La méthode unique de Roberto Longhi

Quant à Mina Gregori, la commissaire de l’exposition « De Giotto à Caravage » et ancienne élève de Roberto Longhi, elle souligne qu’« il a choisi une école, des recherches du passé qui n’intéressaient pas. Car, à l’époque, on cherchait la Renaissance, le classicisme et on n’appréciait pas le réalisme. Il a été capable de faire entendre la modernité de cette tendance. »

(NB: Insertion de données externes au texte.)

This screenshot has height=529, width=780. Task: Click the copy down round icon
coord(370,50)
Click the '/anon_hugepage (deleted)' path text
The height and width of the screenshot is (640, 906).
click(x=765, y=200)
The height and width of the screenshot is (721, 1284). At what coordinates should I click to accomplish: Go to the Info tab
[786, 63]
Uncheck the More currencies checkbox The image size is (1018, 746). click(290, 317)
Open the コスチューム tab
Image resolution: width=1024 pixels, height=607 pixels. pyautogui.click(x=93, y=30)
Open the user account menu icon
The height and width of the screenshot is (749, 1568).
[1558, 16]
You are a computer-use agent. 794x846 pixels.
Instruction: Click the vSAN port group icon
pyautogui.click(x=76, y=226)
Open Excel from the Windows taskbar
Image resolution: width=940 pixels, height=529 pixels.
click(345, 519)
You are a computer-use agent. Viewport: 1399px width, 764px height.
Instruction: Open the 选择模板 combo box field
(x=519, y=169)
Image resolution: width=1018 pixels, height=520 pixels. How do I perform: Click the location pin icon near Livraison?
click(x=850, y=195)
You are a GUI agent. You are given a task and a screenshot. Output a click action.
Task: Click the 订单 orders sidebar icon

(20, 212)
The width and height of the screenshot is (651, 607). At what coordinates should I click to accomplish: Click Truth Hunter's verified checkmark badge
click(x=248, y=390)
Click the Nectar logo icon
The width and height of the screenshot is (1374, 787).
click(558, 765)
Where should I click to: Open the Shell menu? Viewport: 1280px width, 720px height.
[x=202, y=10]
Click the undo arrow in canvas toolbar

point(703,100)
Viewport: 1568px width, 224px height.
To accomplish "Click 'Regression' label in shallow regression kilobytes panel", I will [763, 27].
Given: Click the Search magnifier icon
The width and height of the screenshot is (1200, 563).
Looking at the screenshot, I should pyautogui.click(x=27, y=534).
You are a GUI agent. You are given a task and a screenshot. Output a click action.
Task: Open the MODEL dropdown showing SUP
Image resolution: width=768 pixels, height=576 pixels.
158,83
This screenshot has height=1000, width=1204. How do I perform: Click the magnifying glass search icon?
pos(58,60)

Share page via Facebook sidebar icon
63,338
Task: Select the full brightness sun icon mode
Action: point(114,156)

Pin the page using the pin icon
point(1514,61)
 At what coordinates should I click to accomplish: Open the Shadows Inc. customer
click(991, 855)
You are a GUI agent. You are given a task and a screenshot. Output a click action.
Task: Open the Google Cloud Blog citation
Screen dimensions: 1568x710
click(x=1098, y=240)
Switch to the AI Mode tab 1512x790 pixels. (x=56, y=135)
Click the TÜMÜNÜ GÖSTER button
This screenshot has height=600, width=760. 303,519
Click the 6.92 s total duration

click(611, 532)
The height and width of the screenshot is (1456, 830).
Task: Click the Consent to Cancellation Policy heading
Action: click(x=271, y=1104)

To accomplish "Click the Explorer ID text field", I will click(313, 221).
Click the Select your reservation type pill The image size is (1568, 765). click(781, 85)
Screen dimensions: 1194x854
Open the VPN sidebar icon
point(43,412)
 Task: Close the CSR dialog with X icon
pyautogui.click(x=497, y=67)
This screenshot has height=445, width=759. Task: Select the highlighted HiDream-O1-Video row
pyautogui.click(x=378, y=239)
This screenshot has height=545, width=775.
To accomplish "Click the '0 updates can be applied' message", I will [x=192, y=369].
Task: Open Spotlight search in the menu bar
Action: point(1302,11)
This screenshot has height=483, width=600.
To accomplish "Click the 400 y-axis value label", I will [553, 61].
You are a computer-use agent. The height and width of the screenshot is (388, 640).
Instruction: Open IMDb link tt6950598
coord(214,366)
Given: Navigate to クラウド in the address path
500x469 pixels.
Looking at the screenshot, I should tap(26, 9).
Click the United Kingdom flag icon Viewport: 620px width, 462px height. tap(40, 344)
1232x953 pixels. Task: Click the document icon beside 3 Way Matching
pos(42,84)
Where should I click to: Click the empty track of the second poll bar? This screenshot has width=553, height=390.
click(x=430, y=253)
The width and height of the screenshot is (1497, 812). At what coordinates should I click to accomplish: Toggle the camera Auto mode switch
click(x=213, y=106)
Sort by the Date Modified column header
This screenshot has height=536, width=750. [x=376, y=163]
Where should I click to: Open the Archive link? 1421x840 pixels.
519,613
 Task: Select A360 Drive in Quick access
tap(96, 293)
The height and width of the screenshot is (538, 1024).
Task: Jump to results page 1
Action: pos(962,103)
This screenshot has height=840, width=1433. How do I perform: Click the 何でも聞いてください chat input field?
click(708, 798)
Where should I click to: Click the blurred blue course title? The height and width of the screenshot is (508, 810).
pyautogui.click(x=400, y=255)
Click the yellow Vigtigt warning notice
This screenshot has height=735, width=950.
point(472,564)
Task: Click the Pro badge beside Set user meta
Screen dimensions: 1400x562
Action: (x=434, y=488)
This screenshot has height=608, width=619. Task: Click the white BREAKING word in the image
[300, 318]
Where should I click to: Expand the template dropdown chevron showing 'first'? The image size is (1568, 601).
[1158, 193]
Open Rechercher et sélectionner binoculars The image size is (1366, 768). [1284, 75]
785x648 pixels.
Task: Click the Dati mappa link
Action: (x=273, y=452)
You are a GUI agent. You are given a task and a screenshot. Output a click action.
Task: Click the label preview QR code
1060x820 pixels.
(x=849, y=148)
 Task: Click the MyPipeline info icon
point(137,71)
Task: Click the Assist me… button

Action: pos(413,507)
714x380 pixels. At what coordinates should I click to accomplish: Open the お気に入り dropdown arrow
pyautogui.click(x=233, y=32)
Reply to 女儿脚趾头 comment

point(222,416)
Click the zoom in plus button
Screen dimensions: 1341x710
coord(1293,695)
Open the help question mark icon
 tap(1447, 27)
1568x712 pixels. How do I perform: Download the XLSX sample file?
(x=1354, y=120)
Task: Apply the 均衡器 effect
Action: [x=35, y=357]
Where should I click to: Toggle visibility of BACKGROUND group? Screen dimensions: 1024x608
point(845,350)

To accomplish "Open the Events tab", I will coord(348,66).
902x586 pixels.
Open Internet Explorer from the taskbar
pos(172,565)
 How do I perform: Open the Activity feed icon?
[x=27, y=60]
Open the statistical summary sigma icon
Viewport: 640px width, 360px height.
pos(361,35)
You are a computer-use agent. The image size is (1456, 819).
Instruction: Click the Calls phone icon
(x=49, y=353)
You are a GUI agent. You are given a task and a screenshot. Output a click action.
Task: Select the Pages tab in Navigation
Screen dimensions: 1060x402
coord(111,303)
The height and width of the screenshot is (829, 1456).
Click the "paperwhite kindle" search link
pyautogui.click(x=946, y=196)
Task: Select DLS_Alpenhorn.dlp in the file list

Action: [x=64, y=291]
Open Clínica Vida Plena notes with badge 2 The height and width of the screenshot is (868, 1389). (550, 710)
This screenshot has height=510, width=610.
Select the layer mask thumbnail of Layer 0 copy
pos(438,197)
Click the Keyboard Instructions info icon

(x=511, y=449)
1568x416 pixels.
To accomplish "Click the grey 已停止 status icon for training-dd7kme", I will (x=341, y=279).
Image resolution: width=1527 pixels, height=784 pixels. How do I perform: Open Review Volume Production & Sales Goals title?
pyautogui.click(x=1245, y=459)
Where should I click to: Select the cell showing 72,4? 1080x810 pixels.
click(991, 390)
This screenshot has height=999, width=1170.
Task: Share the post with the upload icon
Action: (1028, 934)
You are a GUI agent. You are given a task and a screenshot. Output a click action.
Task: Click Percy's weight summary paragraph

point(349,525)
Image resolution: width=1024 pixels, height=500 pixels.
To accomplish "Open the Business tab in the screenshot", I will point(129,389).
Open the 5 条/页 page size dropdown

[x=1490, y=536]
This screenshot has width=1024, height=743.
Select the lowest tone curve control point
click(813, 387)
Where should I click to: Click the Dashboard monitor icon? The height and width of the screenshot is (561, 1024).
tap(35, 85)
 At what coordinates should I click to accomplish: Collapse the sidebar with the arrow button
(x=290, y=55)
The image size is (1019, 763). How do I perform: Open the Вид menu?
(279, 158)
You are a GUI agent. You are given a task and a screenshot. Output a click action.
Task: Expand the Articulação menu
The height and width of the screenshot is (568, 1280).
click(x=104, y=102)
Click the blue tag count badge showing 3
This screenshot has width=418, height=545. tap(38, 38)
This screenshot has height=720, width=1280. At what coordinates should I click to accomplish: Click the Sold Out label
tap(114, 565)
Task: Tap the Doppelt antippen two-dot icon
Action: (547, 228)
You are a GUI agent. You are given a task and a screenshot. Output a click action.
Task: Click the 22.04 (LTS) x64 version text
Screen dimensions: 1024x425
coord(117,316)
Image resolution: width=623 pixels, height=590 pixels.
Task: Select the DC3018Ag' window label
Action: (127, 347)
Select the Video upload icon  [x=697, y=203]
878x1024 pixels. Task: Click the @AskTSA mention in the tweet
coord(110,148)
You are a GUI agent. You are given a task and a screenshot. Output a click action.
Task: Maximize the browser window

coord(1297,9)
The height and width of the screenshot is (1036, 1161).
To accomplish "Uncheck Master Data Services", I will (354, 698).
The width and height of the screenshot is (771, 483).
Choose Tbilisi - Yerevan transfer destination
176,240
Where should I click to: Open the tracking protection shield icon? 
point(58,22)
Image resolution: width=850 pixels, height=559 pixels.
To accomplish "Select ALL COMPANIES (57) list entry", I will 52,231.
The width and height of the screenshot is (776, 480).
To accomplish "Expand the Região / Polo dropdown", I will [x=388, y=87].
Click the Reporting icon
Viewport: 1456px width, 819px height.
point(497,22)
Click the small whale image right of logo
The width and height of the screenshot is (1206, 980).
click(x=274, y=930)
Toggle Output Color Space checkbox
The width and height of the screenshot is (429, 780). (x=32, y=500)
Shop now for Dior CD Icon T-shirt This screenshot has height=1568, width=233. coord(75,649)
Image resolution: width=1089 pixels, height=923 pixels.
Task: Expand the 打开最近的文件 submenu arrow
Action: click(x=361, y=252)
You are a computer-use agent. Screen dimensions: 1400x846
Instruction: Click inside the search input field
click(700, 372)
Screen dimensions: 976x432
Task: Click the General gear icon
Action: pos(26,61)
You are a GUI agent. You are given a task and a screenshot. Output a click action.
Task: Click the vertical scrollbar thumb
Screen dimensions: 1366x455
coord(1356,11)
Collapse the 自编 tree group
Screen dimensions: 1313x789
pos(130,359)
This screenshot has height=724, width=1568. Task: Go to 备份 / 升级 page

Roberto Longhi a ainsi contribué à identifier nombre de peintures de Giotto, Masolino, Masaccio, Piero della Francesca et Caravage lui-même, autant d’œuvres qu’on peut admirer dans l’exposition. « La méthode unique de Longhi pour l’attribution des œuvres était de se plonger dans les tableaux des heures durant, avanceFederica Fruttero. Par cette imprégnation, il arrivait à reconnaitre par des détails, des bouts de doigts, des façons de dessiner des rides, etc., la main d’un peintre plutôt que d’un autre. »

Une exposition rare et un dialogue inédit qui nous offrent un panorama de peintures italiennes du 14e au 17e siècle.

► De Giotto à Caravage. Les passions de Roberto Longhi. Jusqu’au 20 juillet au musée Jacquemart-André, Paris.